╭──
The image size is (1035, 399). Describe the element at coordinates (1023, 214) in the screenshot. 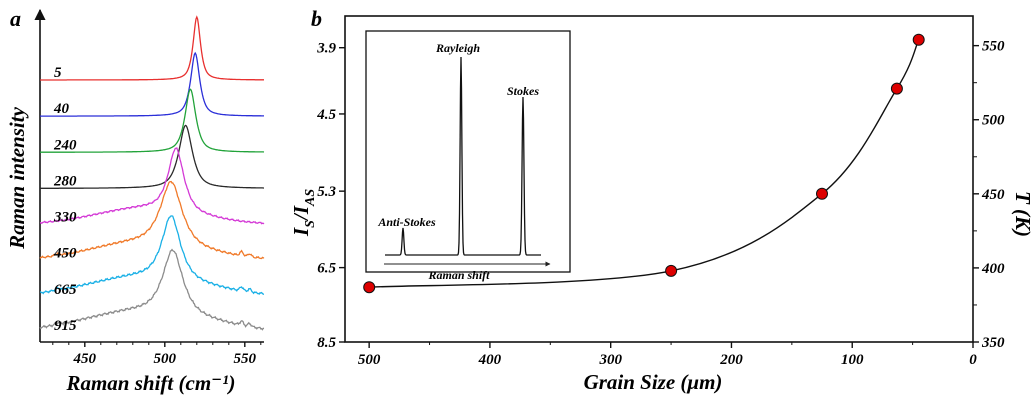

I see `panel-b-right-axis-title: T (K)` at that location.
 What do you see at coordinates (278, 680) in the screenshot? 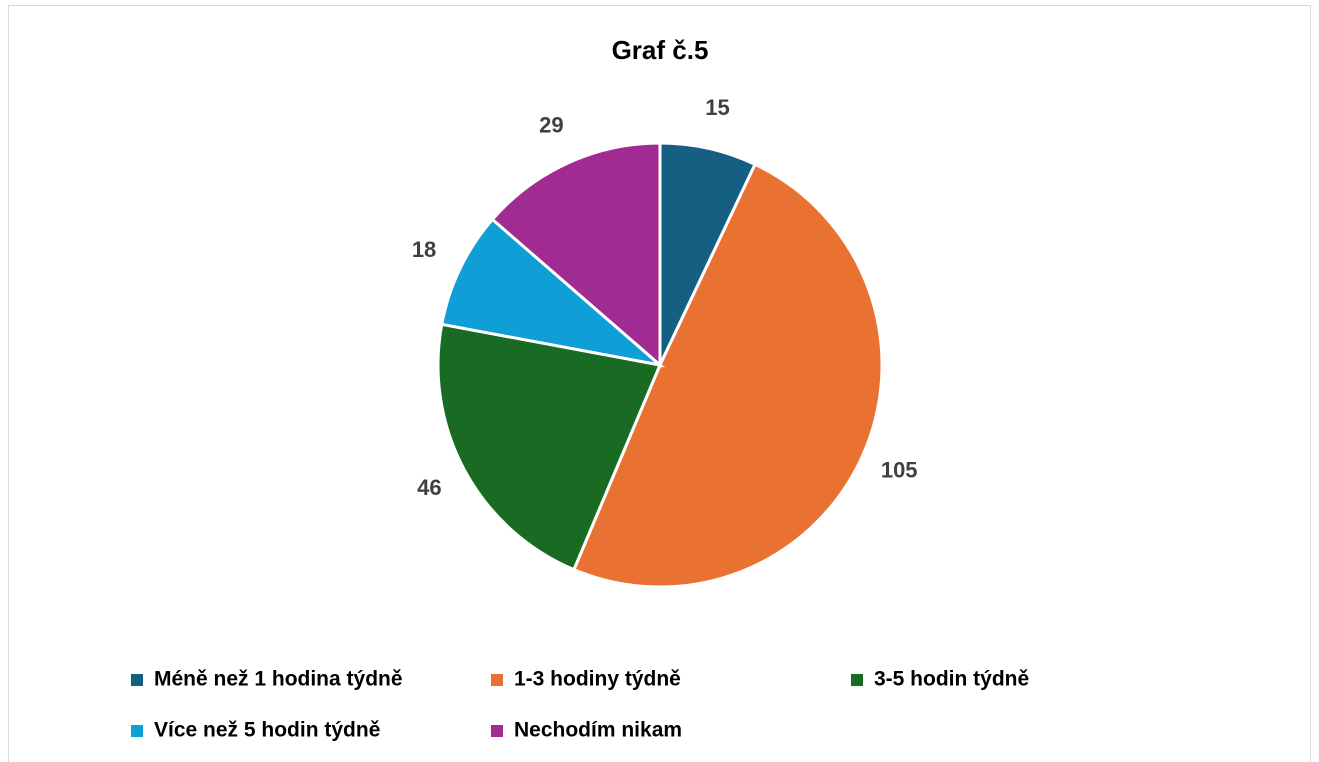
I see `legend-label: Méně než 1 hodina týdně` at bounding box center [278, 680].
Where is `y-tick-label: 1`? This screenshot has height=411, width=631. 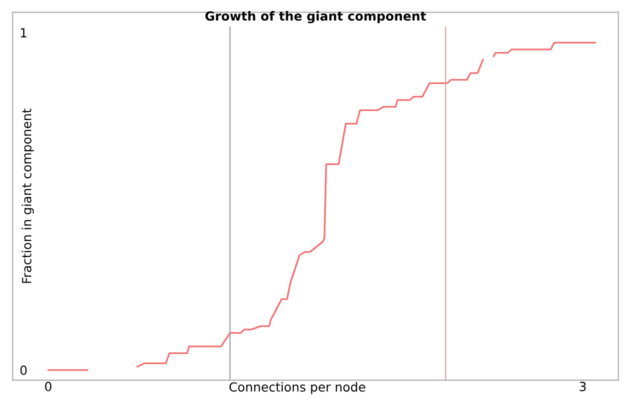
y-tick-label: 1 is located at coordinates (23, 33).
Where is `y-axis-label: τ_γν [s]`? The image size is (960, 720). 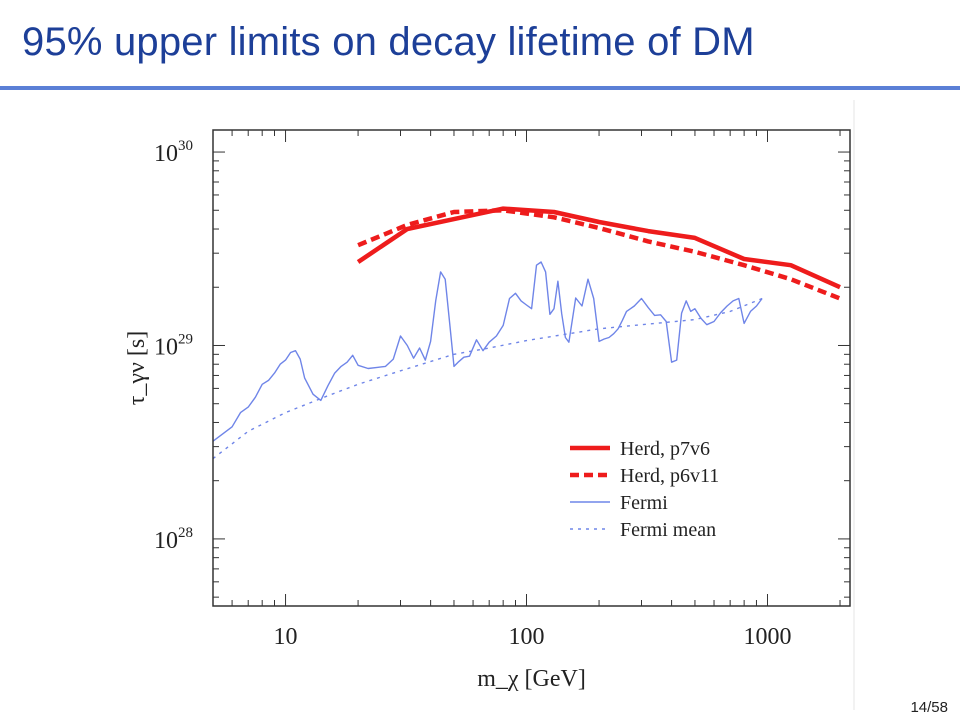 y-axis-label: τ_γν [s] is located at coordinates (137, 368).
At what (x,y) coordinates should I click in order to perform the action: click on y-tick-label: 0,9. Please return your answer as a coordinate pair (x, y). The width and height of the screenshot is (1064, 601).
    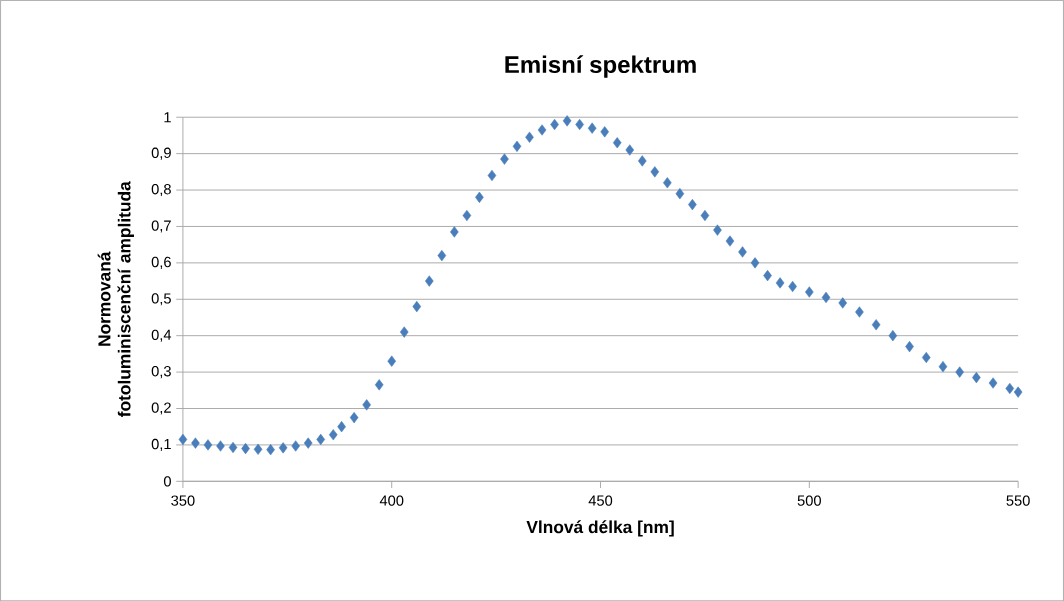
    Looking at the image, I should click on (161, 154).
╰──
-- TASK GOAL --
Present the stretch from the beginning of the data through the line containing "y-tick-label: 1 is", both ends included, as a JSON list of strings with one string per line. Leave out blank lines and the pictures.

-- RESPONSE TO THE EXERCISE --
[
  "The image size is (1035, 399). Describe the element at coordinates (1023, 214) in the screenshot. ",
  "I see `panel-b-right-axis-title: T (K)` at that location.",
  " What do you see at coordinates (278, 680) in the screenshot? ",
  "I see `legend-label: Méně než 1 hodina týdně` at bounding box center [278, 680].",
  "Where is `y-tick-label: 1`? This screenshot has height=411, width=631. ",
  "y-tick-label: 1 is located at coordinates (23, 33)."
]